When comes to cryptocurrency staking you’ll likely see the interest rate expressed as an Annual Percentage Rate (APR) or an Annual Percentage Yield (APY). Even though these two terms sound similar, they function in different ways. In this article, we’ll discuss what are the differences between these terms, how you can calculate them and what you should be aware of.

Annual Percentage Rate (APR)

APR stands for Annual Percentage Rate, which is the amount of interest you receive annually on your investments.

The formula to calculate APR is the following:

APR= (PI x ROI x T) / 100

*PI - principal investment*

*ROI - the rate of interest (yearly)*

*T - time (number of years in most cases)*

To make it more clear, let’s see an example. Let’s say you invest an amount of $20,000 in a financial account with a 20% rate of interest. In that case, your interest is calculated by multiplying the APR percentage with the initial -often referred to as “principal”- investment.

Therefore in one year, the total balance of your account will be $24,000. By the end of the second year it will be $28,000, by the end of 3rd year $32,000 and so on.

A graph presentation of how APR works
A graph presentation of how APR works

Annual Percentage Yield (APY)

APY stands for Annual Percentage Yield which is the actual rate of return earned on an investment but taking into account compound interest.

Now, before examining APY, it is important to understand the term compound interest. Compound interest means earning interest on the previously earned interest. If the financial provider adds interest to your account monthly, then for each month of the year the APY, will apply to the already increased investment. In the DeFi world, staking one’s coins would allow you to receive rewards from the network and add them to the overall staked coins so that you receive a higher profit next time.

The formula to calculate APR is the following:

APY = [(1 + PR/n)^n] -1

PR - the period rate

n - the number of compounding periods

Let’s get the same example as before and say you deposit a principal investment of $20,000 with an interest rate of 20% and monthly compounding. In year one, you will have $24,388 in your account, in the second year you will have $29,738 and by the end of 3rd year, you will have $36,263.

A graph presentation of how APY works
A graph presentation of how APY works

APR vs APY

As you can understand, APY and APR are both ways of measuring the yield on an investment, but they result in different profit amounts because of the compounding effect.

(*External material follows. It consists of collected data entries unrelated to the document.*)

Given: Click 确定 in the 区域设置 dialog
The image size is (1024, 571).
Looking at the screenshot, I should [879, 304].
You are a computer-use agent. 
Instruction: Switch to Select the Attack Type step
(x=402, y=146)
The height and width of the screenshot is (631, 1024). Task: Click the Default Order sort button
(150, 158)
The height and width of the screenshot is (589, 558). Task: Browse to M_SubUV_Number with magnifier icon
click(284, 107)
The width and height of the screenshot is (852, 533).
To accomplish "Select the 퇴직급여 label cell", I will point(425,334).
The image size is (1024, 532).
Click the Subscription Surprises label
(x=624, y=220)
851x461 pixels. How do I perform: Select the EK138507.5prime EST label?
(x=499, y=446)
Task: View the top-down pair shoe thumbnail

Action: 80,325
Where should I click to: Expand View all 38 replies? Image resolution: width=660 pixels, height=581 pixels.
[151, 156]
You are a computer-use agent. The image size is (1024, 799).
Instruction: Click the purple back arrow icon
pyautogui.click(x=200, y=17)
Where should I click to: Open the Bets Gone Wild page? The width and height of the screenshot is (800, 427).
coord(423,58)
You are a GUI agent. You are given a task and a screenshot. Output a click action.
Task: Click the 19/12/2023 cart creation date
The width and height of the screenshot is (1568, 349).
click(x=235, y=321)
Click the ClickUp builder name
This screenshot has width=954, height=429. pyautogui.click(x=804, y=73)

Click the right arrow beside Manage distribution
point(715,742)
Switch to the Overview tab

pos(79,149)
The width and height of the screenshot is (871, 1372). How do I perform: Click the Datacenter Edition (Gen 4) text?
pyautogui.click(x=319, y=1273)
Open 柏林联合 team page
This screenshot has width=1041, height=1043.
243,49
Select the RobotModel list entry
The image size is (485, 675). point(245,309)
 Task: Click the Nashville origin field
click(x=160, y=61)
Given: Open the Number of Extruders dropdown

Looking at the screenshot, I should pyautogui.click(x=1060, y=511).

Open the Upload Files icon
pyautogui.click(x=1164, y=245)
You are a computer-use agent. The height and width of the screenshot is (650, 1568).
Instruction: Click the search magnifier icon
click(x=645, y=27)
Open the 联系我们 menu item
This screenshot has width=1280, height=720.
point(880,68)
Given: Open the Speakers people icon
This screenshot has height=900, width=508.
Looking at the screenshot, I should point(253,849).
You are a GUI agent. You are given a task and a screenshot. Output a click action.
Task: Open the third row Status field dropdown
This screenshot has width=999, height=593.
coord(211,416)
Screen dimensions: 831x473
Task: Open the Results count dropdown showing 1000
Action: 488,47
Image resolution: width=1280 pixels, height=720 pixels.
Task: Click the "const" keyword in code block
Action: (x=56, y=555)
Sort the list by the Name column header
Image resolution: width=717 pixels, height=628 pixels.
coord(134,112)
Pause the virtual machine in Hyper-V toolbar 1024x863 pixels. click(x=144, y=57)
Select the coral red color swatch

Different products offer their rates in either APR or APY. As the examples above show, interest can be increased when it is compounded. However, be aware that investments with higher APY will not always bring you more interest than the ones with a lower APR. Because of this discrepancy, it’s important to use equal terms when you compare products, so be sure to make the correct conversion first in order to get the equation right.

Furthermore, it is essential to check the compounding periods when comparing two Defi products with APY as one may offer a monthly compounding period but the other a yearly one.

When it comes to crypto staking, you always have to bring the inconstancy of the cryptocurrencies into the equation. If the value of the asset you stake drops within the period rate, then your investment will end up being lower than your initial investment.

Closing Thoughts

To conclude, APR and APY have slight differences in how they work but what you choose will determine the outcome of your investment. Always do your own research before investing your money and calculate your interest using the formulas explained above. Or you can always use online tools that are available online to make your life easier.